O desafio da relação pais e filhos na adolescência: o Complexo da Lagosta

Gabriela Azevedo

O desafio da relação pais e filhos na adolescência: o Complexo da Lagosta Gabriela Azevedo

Ao terminar um processo de orientação vocacional, um pai me disse “esse trabalho foi importante não só para minha filha, mas também para mim”. E continuou: “pude perceber como sua escolha está realmente alinhada ao seu perfil e o quanto o meu ideal de carreira para ela estava descolado do que ela busca”.

Esta fala nos leva a uma importante reflexão. Para o adolescente, um dos maiores desafios é se apropriar de suas escolhas e para os pais é deixar que ele escolha.

No processo de adolescer, o jovem deve aprender a se autogerir. Com o passar dos anos a supervisão dos pais diminui, e o adolescente ganha autonomia e discernimento para fazer suas escolhas e, ao entrar na vida adulta, conquistar sua independência com segurança.

Mas qual é ponto central deste processo?

O cerne é a formação da identidade do jovem. Este é um movimento de transformação em que o adolescente se percebe deixando de lado alguns interesses e surgindo novos. Percebe o corpo se modificando, sua opinião divergindo da opinião dos pais e dos amigos. Muitos começam a namorar. E no final da adolescência, ele ainda deverá escolher a sua carreira – a primeira escolha da vida adulta que se aproxima.

Embora a adolescência seja uma fase de muitas novidades e conquistas, é também um período de vulnerabilidades, pois o jovem está construindo esta nova identidade, está enfrentando o desconhecido e deve abandonar algumas âncoras que lhe davam seguranças.

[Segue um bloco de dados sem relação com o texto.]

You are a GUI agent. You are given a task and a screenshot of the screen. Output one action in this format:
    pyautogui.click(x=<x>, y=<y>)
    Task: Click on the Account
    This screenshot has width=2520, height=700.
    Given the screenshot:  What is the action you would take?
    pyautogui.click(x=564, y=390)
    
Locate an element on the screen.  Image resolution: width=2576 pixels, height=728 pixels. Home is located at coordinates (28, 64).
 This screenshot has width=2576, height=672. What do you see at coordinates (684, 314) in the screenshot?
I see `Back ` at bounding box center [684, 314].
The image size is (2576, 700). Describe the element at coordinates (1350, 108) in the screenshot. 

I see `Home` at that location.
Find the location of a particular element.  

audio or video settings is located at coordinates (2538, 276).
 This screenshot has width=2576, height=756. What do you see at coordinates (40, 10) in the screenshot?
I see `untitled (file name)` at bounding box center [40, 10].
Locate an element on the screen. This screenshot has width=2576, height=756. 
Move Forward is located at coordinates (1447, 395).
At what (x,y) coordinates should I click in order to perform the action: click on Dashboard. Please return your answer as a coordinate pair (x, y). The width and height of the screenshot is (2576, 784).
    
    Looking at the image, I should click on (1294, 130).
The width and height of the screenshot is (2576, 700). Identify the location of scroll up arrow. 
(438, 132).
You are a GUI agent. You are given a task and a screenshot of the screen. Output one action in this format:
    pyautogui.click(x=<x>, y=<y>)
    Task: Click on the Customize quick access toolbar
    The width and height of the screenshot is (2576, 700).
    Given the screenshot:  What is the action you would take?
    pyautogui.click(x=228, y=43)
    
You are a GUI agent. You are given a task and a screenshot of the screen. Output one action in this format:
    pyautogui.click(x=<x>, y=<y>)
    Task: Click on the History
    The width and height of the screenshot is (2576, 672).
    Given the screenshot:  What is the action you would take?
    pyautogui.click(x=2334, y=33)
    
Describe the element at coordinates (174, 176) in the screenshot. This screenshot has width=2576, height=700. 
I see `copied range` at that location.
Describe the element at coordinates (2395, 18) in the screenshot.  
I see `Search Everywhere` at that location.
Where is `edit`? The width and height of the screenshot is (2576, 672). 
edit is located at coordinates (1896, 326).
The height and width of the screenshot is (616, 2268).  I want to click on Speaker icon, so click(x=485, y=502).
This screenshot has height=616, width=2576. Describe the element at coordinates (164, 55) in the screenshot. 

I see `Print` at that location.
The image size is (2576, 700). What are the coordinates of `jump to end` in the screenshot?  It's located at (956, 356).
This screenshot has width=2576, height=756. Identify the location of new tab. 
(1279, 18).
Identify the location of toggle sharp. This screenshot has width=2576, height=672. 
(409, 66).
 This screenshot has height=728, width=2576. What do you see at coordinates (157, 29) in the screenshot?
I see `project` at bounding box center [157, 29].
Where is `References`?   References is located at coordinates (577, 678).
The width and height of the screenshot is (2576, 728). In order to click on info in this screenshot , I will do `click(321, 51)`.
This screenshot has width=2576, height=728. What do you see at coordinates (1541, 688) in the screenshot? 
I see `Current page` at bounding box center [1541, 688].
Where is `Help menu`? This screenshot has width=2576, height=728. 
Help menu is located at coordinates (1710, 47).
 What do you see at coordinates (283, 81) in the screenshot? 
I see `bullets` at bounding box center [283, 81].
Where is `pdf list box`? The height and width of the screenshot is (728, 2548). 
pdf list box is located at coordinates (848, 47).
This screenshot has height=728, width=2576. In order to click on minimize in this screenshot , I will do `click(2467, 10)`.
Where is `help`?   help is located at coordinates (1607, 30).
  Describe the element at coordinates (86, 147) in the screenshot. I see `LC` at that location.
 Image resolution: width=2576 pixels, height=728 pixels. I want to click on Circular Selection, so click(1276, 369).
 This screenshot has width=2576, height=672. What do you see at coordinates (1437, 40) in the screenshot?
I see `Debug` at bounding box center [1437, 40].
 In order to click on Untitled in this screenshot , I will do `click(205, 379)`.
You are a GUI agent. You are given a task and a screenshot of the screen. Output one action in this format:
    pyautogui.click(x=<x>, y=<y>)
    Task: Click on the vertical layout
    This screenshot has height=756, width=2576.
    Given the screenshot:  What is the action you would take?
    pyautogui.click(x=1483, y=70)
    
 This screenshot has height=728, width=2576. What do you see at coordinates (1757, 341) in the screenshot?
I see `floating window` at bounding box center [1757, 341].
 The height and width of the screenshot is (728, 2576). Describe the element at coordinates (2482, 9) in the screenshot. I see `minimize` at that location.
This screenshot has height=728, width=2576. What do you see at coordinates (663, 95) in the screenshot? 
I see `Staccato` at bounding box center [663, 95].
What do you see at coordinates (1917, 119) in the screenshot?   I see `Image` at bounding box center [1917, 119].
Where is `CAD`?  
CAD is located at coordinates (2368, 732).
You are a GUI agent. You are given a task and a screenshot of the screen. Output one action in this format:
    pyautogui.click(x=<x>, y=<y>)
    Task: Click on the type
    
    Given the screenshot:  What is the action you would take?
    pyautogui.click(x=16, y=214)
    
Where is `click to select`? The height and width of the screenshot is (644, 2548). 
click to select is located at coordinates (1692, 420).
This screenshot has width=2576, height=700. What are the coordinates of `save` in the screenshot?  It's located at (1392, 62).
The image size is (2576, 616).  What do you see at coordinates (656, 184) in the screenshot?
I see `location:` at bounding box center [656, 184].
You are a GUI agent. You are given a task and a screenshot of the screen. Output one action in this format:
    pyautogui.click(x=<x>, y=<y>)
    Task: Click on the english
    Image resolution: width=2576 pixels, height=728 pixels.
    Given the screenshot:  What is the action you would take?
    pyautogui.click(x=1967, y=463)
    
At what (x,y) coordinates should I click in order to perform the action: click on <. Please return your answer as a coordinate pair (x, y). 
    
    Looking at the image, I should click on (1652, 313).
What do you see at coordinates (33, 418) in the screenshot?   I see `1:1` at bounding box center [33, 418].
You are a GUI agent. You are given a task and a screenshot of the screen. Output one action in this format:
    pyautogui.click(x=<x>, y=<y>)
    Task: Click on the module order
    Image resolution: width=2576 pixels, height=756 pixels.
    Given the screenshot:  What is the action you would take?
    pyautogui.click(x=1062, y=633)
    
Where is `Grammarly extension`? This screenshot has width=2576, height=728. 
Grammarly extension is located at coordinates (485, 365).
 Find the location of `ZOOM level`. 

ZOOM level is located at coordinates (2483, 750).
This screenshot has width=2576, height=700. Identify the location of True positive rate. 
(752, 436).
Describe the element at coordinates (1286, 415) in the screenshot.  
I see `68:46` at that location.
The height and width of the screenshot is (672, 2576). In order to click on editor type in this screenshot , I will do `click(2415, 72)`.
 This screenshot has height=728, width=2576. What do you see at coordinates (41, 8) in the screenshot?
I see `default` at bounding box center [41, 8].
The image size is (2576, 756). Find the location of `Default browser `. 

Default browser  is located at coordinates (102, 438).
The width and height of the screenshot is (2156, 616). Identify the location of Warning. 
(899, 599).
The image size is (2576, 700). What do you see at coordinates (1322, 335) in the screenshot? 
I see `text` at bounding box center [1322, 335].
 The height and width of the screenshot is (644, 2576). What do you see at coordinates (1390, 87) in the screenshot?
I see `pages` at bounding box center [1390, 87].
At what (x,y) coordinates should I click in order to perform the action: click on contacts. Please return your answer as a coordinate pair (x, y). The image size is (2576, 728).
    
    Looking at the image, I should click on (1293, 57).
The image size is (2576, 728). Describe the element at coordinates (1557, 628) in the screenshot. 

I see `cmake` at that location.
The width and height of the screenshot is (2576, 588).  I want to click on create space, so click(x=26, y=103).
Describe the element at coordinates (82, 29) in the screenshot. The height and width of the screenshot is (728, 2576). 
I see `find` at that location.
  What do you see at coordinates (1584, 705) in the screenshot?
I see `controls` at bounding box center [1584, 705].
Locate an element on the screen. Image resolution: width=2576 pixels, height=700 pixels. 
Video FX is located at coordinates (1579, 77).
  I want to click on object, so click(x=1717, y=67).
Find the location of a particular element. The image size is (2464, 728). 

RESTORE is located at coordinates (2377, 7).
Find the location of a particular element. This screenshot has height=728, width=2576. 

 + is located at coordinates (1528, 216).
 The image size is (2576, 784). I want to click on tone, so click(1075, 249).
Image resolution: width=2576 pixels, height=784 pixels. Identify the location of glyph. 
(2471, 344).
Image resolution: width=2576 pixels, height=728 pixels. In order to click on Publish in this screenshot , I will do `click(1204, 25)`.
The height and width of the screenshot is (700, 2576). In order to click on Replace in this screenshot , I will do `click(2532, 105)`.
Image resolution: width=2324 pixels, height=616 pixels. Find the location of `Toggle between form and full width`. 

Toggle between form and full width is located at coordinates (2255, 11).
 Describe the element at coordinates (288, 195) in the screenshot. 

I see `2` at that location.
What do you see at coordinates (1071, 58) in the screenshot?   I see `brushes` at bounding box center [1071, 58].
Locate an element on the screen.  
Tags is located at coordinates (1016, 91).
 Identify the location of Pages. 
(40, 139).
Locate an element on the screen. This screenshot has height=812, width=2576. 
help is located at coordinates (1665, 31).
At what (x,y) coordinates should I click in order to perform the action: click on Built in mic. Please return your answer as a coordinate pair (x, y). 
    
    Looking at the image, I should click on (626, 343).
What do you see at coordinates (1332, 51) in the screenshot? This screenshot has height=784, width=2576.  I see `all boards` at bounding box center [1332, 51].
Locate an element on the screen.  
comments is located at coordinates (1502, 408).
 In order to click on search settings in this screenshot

A psicanalista francesa Françoise Dolto usou uma metáfora interessante para descrever o que acontece com o adolescente neste processo. Segundo a psicanalista, o jovem passa pelo Complexo da Lagosta. Conforme a lagosta cresce, ela perde sua carapaça e, até formar uma nova, fica desprotegida e exposta.

Neste contexto, Dolto explica: “a adolescência é assim como um segundo nascimento, que irá se desenvolver progressivamente. É necessário abandonar pouco a pouco esta membrana de proteção familiar. Deixar a infância, fazer desaparecer a criança que há em nós é mais do que uma transformação – é uma mutação. Dá-nos por vezes a impressão de que vamos morrer, porque é algo que acontece rapidamente, muitas vezes rápido demais. A natureza tem um ritmo próprio e nós temos que seguir, mas nem sempre estamos prontos. Sabemos o que morre em nós, mas não sabemos naquilo que vamos nos tornar. Sentimos que já nada pode ser como antes e ainda não sabemos bem como poderá ser”.

A família e os cuidados que oferece podem facilitar esse processo. O adolescente precisa perceber que existe uma parceria que lhe permite falar, discutir, questionar, ser ouvido e poder ouvir também. O contexto familiar deve ser um espaço de troca, que fortalecerá a formação da identidade do adolescente e tornará o caminho à vida adulta mais tranquilo.

Adolescer é um processo desafiador e absolutamente encantador, é ora um processo de descobertas, ora de vulnerabilidades. E os pais acompanham esta transformação, ora querendo proteger, ora querendo desprender.